* **TEXTE DE LA PAGE**

Depuis, j'ai du venir presque une quinzaine de fois. L'effet de surprise existe toujours à Las Vegas car la ville change en permanence. Après, les autorités rajoutent de plus en plus de règles et cela devient un peu moins drôle. Quand tu déclares à la douane en arrivant, tu sors d'un voyage de 14 heures, très fatigué, et, avec ma vue, j'ai besoin d'aide pour les formalités donc je passe parfois en douce. Sinon, côté poker, la première fois que nous sommes venus nous débutions tous plus ou moins, les Américains étaient au 28e étage, nous au premier sous sol. Aujourd'hui cela a changé, les étrangers font un peu peur car ils savent que nous sommes créatifs. Leur habitude d'être des joueurs serrés et au style classique ne leur permet pas forcément de s'adapter...
Après presque trois semaines aux USA, c'est plutôt moyen au niveau de ma vision. C'est dur de jouer 15 tournois comme ça, je suis dans un brouillard hamiltonien (David Hamilton photographiait ses modèles, souvent dénudés, dans un flou artistique unique, ndlr). Las Vegas pour moi c'est le poker avant tout. La piscine et le soleil, j'ai ça à la maison donc je suis là pour jouer. Je vais faire un tour à Downtown ou aux Outlets pour un peu de shopping mais ce n'est pas ma priorité. Après j'aime bien faire de bons restaurants.

* **DONNÉES AFFICHÉES**
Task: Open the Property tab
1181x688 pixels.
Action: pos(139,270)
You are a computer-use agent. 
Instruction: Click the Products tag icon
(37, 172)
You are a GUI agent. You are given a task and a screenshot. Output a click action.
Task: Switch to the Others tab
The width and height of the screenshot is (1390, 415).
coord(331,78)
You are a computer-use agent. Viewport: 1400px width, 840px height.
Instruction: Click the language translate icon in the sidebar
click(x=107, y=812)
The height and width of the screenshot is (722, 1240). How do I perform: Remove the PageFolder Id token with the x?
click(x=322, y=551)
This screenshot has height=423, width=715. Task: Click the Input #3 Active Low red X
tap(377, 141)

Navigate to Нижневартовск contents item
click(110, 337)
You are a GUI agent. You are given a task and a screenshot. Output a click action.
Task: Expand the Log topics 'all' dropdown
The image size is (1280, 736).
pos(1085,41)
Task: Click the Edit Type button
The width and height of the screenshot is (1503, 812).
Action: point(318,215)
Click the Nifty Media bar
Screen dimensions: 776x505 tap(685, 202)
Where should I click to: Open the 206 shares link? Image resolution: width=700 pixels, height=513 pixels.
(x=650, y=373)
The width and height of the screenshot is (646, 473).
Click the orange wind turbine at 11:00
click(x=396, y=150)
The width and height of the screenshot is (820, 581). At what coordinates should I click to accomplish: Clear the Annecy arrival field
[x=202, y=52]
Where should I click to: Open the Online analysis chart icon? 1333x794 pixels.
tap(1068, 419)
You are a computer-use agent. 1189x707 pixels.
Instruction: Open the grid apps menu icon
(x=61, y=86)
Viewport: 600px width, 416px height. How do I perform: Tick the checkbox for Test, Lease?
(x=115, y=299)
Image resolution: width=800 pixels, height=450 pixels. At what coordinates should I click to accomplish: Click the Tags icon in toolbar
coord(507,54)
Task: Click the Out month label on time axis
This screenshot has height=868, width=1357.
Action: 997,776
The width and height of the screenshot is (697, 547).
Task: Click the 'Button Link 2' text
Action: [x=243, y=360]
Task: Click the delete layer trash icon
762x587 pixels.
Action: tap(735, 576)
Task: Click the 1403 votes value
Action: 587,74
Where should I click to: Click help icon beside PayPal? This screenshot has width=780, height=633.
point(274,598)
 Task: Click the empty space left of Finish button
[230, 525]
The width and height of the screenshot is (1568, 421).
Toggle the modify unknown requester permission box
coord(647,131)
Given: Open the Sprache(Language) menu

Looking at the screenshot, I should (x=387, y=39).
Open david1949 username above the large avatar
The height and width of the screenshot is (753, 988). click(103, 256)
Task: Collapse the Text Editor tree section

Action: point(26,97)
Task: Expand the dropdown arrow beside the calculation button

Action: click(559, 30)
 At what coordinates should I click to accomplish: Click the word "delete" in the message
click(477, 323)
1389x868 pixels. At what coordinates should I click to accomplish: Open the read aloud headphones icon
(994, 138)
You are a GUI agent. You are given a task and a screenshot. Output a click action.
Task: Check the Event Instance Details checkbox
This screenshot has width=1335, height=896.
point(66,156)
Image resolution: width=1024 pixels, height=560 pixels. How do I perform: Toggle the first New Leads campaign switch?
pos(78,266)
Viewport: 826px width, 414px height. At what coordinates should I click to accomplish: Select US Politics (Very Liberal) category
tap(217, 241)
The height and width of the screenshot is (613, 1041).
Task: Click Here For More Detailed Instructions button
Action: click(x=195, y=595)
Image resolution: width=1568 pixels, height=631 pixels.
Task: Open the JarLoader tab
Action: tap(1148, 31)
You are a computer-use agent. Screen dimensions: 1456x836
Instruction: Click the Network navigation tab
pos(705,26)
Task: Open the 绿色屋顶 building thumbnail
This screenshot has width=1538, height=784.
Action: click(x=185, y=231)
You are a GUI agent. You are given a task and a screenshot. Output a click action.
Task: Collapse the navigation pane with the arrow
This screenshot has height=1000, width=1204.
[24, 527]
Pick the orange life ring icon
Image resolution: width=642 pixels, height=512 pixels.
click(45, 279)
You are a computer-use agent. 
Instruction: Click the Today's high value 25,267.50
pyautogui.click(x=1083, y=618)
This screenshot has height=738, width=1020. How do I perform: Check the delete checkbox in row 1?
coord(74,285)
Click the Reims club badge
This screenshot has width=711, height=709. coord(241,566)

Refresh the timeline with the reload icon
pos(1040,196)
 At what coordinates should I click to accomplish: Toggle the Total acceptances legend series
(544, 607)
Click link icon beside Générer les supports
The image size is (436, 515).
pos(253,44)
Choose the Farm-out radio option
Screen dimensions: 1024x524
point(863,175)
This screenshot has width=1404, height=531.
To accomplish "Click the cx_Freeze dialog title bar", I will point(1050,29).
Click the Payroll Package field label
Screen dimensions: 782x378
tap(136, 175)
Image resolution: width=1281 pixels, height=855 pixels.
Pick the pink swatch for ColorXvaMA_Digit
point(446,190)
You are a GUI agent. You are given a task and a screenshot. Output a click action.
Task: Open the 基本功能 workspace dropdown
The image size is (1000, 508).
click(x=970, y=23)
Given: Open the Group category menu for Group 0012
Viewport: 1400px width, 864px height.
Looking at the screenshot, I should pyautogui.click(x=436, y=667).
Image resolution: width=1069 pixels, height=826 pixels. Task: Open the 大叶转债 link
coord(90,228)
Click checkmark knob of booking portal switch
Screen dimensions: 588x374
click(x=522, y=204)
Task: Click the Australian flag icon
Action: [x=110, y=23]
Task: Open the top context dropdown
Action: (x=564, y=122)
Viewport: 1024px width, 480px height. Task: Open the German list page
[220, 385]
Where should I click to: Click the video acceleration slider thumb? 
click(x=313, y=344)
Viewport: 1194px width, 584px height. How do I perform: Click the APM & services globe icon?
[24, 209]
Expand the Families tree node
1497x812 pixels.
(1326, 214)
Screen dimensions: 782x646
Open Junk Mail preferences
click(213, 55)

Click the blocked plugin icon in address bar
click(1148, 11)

* **CONSIGNE 1**
Répondez aux questions suivantes à partir du texte sur Las Vegas.
(a) Combien de fois environ la personne qui parle dit-elle être venue à Las Vegas ?
(b) À quel étage se trouvaient les Américains lors de la première venue ?
(c) Qu'est-ce qui passe avant tout à Las Vegas pour la personne qui parle ?
* **CONSIGNE 2**
Prolongez le texte sur le séjour à Las Vegas après sa dernière phrase.
Les lignes n'interviennent en rien dans ce travail.

* **RÉPONSE RÉDIGÉE 1**
(a) Presque une quinzaine de fois.
(b) Au 28e étage.
(c) Le poker.

* **RÉPONSE RÉDIGÉE 2**
D'ailleurs, mon bon plan pour manger c'est une adresse hors du strip, le Ellis Island Casino. Oui comme l'île de la statue de la Liberté. C'est Christophe Benzimra qui m'avait dégoté l'adresse, dans une avenue parallèle au strip, derrière le Bally's. Là bas, tu peux trouver les meilleurs Spare ribes du monde, uniquement le soir ! Le tout à un prix défiant toute concurrence. Pour 14$ tu as une portion incroyable avec toutes les garnitures... il y a à manger, un truc de fou. C'est bien simple, ceux qui sont déçus, je rembourse le dîner.
"Las Vegas tu es content d'y arriver... et content d'en partir"
J'ai aussi entendu la polémique sur les nouvelles cartes. J'étais déjà là quand ils avaient changé les cartes à la moitié des WSOP, je crois que c'était en 2007. Je dois toujours avoir un paquet de l'époque quelque part... Cette année, j'ai bien du me planter trois fois au moins mais c'est plutôt drôle les piques et les trèfles qui se ressemblent vraiment trop. je trouve cela étonnant qu'une machine comme les WSOP n'envoient pas un paquet de cartes à une dizaine de joueurs pour les tester. Faire un panel ce n'est pas bien compliqué... Après, tout cela a occasionné des scènes drôles, par exemple quand un mec regardait lentement ses cartes, tu pouvais logiquement le mettre sur un A♠ ou un A♣.
J'ai deux anecdotes avec les cartes Modiano. Une fois je défends 9♠10♠ et je check raise sur Q♠7♠Qx. C'est payé et je mise encore sur le tournant 7x. Mon adversaire paye et le croupier livre une rivière 9♠ ! Je ne m'y attendais pas à celle là (rires), j'avais mal regardé mes cartes et du coup j'ai checké. J'ai quand même gagné la main (rires). Mon pote Charly Calfelis m'a lui raconté une bonne histoire.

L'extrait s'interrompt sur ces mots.